How to Save Social Security

Do you remember when we could save Social Security by funding retirement in the stock market. Here is what the Wall Street Journal reports about the U.S. Pension Benefit Guaranty Corp.’s decision to invest in the stock market.

Silva, Lauren and Martin Hutchinson. 2008. “Pension Guarantor’s Bad Bet.” Wall Street Journal (21 February): p. C 14.

“The U.S. Pension Benefit Guaranty Corp.’s decision to boost its investment in equities and alternative assets looks like poor risk management. The liabilities of this government guarantor of corporate pensions increase sharply in economic downturns, when companies file for bankruptcy and offload their under-funded pension plans onto it. So equities, which tend to fall in downturns, and alternative investments, which can become illiquid, may represent a doubling of risk for the pension agency, rather than a hedge. Pension Benefit Guaranty, established in 1974, has been funded primarily by corporate premiums. It had built up a surplus of $9.7 billion by 2000, but two factors caused it to run a deficit since 2002. First, several large bankruptcies, particularly in the airline sector, burdened it with large, unfunded pension liabilities. Second, bond yields dropped. That lowered the discount rate used to calculate the present value of its future pension obligations, meaning that from an accounting perspective, they increased rapidly.”
“The agency’s new investment plan — to increase its allocation to equities to about 45% from about 25%, and allocating 10% to alternative investments — also looks poorly timed. Making such a move after a lengthy bull market and a period of low interest rates and high speculative activity can lead to low returns, even over 20 or 30 years.”


1 comment so far

  1. Paul Petillo on

    Although I am an opponent of private accounts as a solution for the funding issues facing Social Security in the future, I am not seeing the problem with the PBGC investing a portion of its surplus portfolio in the equities market.

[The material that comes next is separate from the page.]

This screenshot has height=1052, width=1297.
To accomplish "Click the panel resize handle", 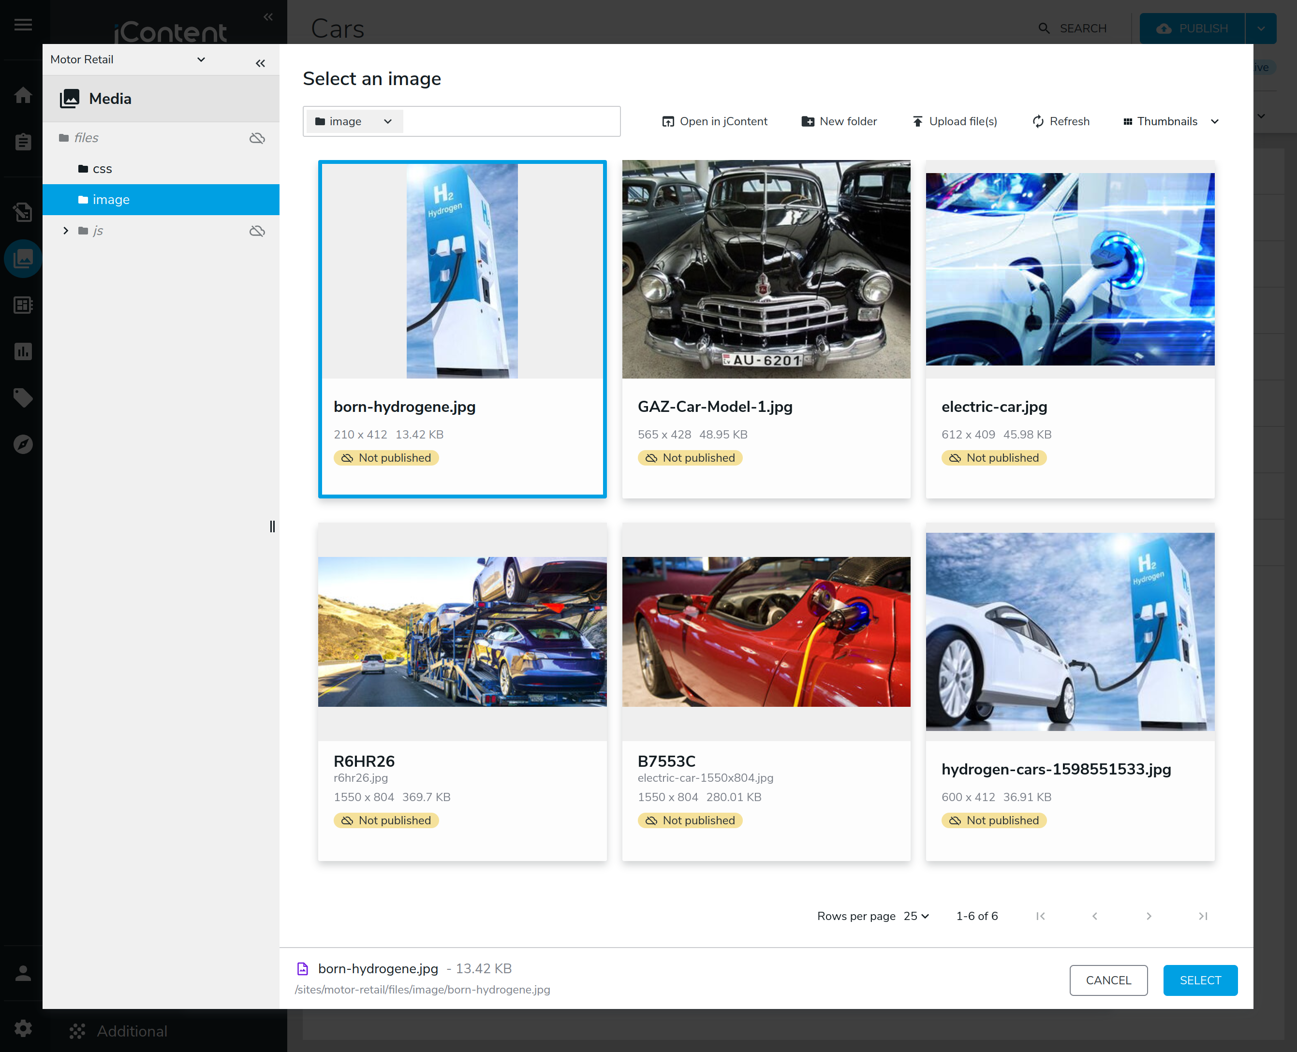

    The assumption is that is it will be done on a gradual basis, much like dollar cost averaging is done by the individual and that the investment would be spread across a wide and diversified group of stocks.

    As to poor timing, don’t you think it is kind of wrong-headed to assume that buying into this current market is a bad thing? This is one of those buy low opportunities that pop-up every so often allowing investors a much lower entry point than would be available at the top of a bull market.

    Would it have been a better idea if they had waited until the markets recovered, which they will, to pile in?

    The PBGC will continue to collect premiums and hold those they insure to be accountable for their pension plan’s actuarial estimates. Increasing their exposure is not bad as long as they do not make predictions of how much that portfolio will be worth down the line based on historical returns. A broadly based, diversified portfolio will beat what the Treasuries are currently offering over the same period!